* _Task goal_:
Your answer should be the line containing "[البريد الإلكتروني واتساب] (412, 2275)" and every line after it to the end of the records below, word for word.
»»
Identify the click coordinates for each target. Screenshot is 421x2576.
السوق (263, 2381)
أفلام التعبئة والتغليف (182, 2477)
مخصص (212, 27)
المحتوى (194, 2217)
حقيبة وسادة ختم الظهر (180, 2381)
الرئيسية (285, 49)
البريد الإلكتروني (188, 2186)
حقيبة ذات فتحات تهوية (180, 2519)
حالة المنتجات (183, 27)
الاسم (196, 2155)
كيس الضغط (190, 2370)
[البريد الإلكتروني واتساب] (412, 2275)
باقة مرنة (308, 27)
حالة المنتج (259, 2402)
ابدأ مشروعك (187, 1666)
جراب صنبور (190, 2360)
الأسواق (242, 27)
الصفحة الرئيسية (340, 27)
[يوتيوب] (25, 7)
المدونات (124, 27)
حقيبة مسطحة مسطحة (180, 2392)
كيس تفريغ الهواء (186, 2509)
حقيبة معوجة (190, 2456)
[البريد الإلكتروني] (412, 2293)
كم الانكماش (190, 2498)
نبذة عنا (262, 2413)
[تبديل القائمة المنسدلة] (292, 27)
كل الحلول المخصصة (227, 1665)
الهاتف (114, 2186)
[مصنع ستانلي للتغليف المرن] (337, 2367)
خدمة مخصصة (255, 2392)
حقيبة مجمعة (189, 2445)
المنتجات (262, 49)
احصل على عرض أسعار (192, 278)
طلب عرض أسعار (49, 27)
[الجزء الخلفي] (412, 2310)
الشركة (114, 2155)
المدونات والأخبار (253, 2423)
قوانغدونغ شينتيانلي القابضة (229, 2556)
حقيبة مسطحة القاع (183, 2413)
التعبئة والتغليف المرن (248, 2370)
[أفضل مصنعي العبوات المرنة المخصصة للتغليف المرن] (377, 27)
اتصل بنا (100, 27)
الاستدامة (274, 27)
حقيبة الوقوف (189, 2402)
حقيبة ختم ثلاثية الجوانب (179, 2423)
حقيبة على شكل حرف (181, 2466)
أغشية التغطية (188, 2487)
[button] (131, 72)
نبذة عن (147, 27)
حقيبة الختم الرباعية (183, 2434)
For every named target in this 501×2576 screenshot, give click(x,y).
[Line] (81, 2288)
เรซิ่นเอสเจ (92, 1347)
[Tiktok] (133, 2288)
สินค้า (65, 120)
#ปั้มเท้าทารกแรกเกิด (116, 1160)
««
* _Task output_:
[البريد الإلكتروني واتساب] (412, 2275)
باقة مرنة (308, 27)
حالة المنتج (259, 2402)
ابدأ مشروعك (187, 1666)
جراب صنبور (190, 2360)
الأسواق (242, 27)
الصفحة الرئيسية (340, 27)
[يوتيوب] (25, 7)
المدونات (124, 27)
حقيبة مسطحة مسطحة (180, 2392)
كيس تفريغ الهواء (186, 2509)
حقيبة معوجة (190, 2456)
[البريد الإلكتروني] (412, 2293)
كم الانكماش (190, 2498)
نبذة عنا (262, 2413)
[تبديل القائمة المنسدلة] (292, 27)
كل الحلول المخصصة (227, 1665)
الهاتف (114, 2186)
[مصنع ستانلي للتغليف المرن] (337, 2367)
خدمة مخصصة (255, 2392)
حقيبة مجمعة (189, 2445)
المنتجات (262, 49)
احصل على عرض أسعار (192, 278)
طلب عرض أسعار (49, 27)
[الجزء الخلفي] (412, 2310)
الشركة (114, 2155)
المدونات والأخبار (253, 2423)
قوانغدونغ شينتيانلي القابضة (229, 2556)
حقيبة مسطحة القاع (183, 2413)
التعبئة والتغليف المرن (248, 2370)
[أفضل مصنعي العبوات المرنة المخصصة للتغليف المرن] (377, 27)
اتصل بنا (100, 27)
الاستدامة (274, 27)
حقيبة الوقوف (189, 2402)
حقيبة ختم ثلاثية الجوانب (179, 2423)
حقيبة على شكل حرف (181, 2466)
أغشية التغطية (188, 2487)
[button] (131, 72)
نبذة عن (147, 27)
حقيبة الختم الرباعية (183, 2434)
For every named target in this 501×2576 screenshot, give click(x,y).
[Line] (81, 2288)
เรซิ่นเอสเจ (92, 1347)
[Tiktok] (133, 2288)
สินค้า (65, 120)
#ปั้มเท้าทารกแรกเกิด (116, 1160)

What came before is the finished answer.